2. steps for switching on mps:
export CUDA_VISIBLE_DEVICES=0,2,3
nvidia-cuda-mps-control -d

3. run ./nbody in docker container
start and exec a container: docker run -it --rm --env NVIDIA_VISIBLE_DEVICES=0 --ipc=host ae36ff35deec bash
execute nbody command: ./nbody -benchmark -i=1 -numbodies=256

4. mps log
/var/log/nvidia-mps/control.log:
[2020-02-10 17:49:04.629 Control 11125] Accepting connection…
[2020-02-10 17:49:04.629 Control 11125] User did not send valid credentials
[2020-02-10 17:49:04.629 Control 11125] Accepting connection…
[2020-02-10 17:49:04.629 Control 11125] NEW CLIENT 78675 from user 0: Server already exists
[2020-02-10 17:49:08.013 Control 11125] Accepting connection…
[2020-02-10 17:49:08.013 Control 11125] User did not send valid credentials
[2020-02-10 17:49:08.013 Control 11125] Accepting connection…
[2020-02-10 17:49:08.013 Control 11125] NEW CLIENT 78754 from user 0: Server already exists
[2020-02-10 17:49:08.034 Control 11125] Accepting connection…
[2020-02-10 17:49:08.034 Control 11125] NEW CLIENT 78754 from user 0: Server already exists

/var/log/nvidia-mps/server.log:
[2020-02-10 17:49:04.629 Other 24127] MPS Server: worker created
[2020-02-10 17:49:04.629 Other 24127] Volta MPS: Creating worker thread
[2020-02-10 17:49:04.650 Other 24127] Receive command failed, assuming client exit
[2020-02-10 17:49:04.650 Other 24127] Volta MPS: Client disconnected
[2020-02-10 17:49:08.013 Other 24127] Volta MPS Server: Received new client request
[2020-02-10 17:49:08.013 Other 24127] MPS Server: worker created
[2020-02-10 17:49:08.013 Other 24127] Volta MPS: Creating worker thread
[2020-02-10 17:49:08.034 Other 24127] Volta MPS Server: Received new client request
[2020-02-10 17:49:08.034 Other 24127] MPS Server: worker created
[2020-02-10 17:49:08.034 Other 24127] Volta MPS: Creating worker thread
[2020-02-10 17:49:08.034 Other 24127] Volta MPS: Device Tesla V100-SXM2-16GB (uuid 0x12b0f689-0x2ce53dc5-0x5d8591f6-0x9a1acdb3) is associated

5. operation system
CentOS Linux release 7.3.1611 (Core)
kernel version: 4.17.11-1.el7.elrepo.x86_64

operations to trigger this:

  1. first execute is ok
    ./nbody -benchmark -i=1 -numbodies=256
  2. change command arguments to run longer
    ./nbody -benchmark -i=100 -numbodies=819200
    after a few seconds, press ctrl+c to cancel it
    3.execute step 1 again, then it hangs

Any advice on how to debug the hang problem?
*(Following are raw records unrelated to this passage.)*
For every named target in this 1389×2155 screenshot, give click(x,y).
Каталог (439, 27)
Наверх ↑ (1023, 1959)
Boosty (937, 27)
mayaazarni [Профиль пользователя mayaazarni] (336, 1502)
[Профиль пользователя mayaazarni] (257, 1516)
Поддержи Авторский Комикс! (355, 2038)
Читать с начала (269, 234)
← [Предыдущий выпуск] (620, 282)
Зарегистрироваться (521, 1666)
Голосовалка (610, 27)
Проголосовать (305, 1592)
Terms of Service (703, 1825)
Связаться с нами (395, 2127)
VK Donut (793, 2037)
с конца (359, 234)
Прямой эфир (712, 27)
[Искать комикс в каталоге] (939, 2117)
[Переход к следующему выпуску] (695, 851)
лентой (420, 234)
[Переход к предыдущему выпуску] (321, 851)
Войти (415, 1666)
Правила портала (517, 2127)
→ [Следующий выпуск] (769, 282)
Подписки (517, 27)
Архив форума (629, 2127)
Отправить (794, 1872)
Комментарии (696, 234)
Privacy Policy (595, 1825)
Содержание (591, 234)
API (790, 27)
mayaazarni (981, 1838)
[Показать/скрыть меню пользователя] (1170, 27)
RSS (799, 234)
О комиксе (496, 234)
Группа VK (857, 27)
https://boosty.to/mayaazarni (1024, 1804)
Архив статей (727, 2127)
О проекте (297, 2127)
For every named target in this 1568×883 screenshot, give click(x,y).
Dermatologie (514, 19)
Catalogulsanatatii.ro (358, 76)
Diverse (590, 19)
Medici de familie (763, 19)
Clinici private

Thanks very much!

Hi @zsh912006,
did you ever figure out what was happening, or a way to prevent the problem ?

.Andrea

I’m not sure if you will see this post…

When you run docker container, try volume(mount) /tmp/nvidia-mps/ using -v option.
docker run -it --rm --env NVIDIA_VISIBLE_DEVICES=0 -v /tmp/nvidia-mps --ipc=host ae36ff35deec bash

This and this and this may be of interest.